Copper and brass vessels are first pickled with sulphuric acid, mostly diluted with about three times its bulk of water; they are then scrubbed with sand and water, washed clean and dried; they are next sprinkled with dry sal-ammoniac in powder, and heated slightly over the fire; then a small quantity of melted block-tin is thrown in. the vessel is swung and twisted about to apply the tin on all sides, and when it has well adhered the portion in excess is returned to the ladle, and the object is cooled in water. When cleverly performed very little tin is taken up, and the surface looks almost as bright as silver; some objects require to be dipped into a ladle full of tin.

Iron presents rather more difficulty, the affinity of the tin being less strong for iron than for copper; but the treatment is in general nearly the same. Old works require that the grease should be removed with concentrated muriatic acid, before the other processes are commenced; and in cast-iron vessels the grease often penetrates so deeply, owing to the porous nature of the metal, that the re-tinning is sometimes scarcely possible, and it is often more economical to obtain a new vessel.

An alloy of nickel, iron, and tin, has been introduced as an improvement in tinning the metals. Mr. G. M. Braithwaite, one of the patentees, informs the author that, "the nickel and tin compound is harder than tin, and endures a much longer time; it is less fusible, and will not run or melt at a heat that would cause the ordinary tinning of pans to forsake the sides and lie in a mass at the bottom. Also, that as an experiment to show the tenacity of the nickel, a piece of cast-iron turned with the compound, had been subjected by him for a few minutes to the white heat under a blast, and although the tin was consumed, the nickel remained as a permanent coating upon the iron." *

There is also another method, that of cold-tinning, by aid of the amalgam of mercury, described at page 301; but this process when applied to utensils employed for preparing or receiving food, appears questionable both as regards effectiveness and wholesomeness, and the activity of the muriatic acid must not be forgotten; it should be therefore washed carefully off with water. The tin adheres however, sufficiently well to allow other pieces of metal to be afterwards attached by the ordinary copper soldering-bit.

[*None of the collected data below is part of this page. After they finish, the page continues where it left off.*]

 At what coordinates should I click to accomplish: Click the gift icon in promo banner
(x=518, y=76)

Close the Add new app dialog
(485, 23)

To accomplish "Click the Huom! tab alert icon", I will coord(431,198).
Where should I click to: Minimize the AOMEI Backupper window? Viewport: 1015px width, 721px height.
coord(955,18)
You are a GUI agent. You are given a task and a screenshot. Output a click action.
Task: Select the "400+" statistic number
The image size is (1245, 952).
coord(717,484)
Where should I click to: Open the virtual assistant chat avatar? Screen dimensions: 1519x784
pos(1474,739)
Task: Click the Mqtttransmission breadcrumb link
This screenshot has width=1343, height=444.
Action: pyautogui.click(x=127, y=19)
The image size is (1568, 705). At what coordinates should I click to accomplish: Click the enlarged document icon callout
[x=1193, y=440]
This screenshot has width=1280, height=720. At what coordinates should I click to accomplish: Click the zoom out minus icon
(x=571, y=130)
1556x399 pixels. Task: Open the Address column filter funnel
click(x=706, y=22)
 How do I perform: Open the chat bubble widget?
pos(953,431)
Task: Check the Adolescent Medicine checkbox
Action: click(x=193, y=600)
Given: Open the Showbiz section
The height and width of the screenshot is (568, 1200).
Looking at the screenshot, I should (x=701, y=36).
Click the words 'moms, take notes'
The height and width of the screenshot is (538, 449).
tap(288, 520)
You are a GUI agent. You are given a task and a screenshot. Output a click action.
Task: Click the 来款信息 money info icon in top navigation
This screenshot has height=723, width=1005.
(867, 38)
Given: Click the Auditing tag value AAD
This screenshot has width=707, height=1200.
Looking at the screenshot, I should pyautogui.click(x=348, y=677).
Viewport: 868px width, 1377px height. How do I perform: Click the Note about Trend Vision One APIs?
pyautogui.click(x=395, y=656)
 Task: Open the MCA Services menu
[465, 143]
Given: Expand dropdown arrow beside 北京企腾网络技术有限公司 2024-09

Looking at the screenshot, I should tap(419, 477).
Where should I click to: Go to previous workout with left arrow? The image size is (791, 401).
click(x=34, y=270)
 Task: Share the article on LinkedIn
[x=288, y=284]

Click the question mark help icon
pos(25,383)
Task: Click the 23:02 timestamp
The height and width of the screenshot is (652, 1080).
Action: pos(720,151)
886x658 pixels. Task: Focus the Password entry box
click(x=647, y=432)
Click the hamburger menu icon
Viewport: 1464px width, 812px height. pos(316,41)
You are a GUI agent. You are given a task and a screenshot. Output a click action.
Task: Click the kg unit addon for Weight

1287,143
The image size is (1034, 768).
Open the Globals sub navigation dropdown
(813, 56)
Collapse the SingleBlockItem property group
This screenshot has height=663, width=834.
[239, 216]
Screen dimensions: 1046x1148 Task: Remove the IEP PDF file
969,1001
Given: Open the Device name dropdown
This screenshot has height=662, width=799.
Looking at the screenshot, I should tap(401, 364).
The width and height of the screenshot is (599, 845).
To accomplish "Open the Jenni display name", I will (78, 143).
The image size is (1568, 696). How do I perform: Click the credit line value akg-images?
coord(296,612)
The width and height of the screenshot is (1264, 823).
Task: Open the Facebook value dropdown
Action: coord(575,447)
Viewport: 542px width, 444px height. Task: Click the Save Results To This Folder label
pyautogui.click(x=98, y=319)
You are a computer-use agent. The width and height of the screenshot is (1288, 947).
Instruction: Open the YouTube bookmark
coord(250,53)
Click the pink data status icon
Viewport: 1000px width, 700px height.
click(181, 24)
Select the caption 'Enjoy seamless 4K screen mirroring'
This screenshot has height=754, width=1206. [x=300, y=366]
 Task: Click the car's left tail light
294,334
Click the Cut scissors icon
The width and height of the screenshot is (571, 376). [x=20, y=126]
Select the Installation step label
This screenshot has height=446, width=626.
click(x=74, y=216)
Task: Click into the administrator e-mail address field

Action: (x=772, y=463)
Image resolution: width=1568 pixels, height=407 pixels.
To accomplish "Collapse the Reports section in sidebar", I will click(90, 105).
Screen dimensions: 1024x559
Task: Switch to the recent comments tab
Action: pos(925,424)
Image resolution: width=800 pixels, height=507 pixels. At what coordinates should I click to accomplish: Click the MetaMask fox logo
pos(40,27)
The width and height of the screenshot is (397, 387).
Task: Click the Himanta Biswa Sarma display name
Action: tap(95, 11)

* "The proportions of nickel and iron mixed with the tin in order to produce the best tinning, are ten ounces of the beet nickel, and seven ounces of sheet-iron, to ten pounds of tin. These metals are mixed in a crucible, and to prevent the oxidation of the tin by the high temperature necessary for the fusion of the nickel, the motals are covered with one ounce of borax and three ounces of pounded glass. The fusion is completed in about half an hour, when the composition is run off through a hole made in the flux. In tinning metals with this composition the workman proceeds in the ordinary manner." See specification of Messrs. Richardson and Braith waite's Patent, 1840, in The Inventor's Advocate, 1841, p. 197. The process was discovered by M. Budie, of the firm of Blaise & Co., Paris.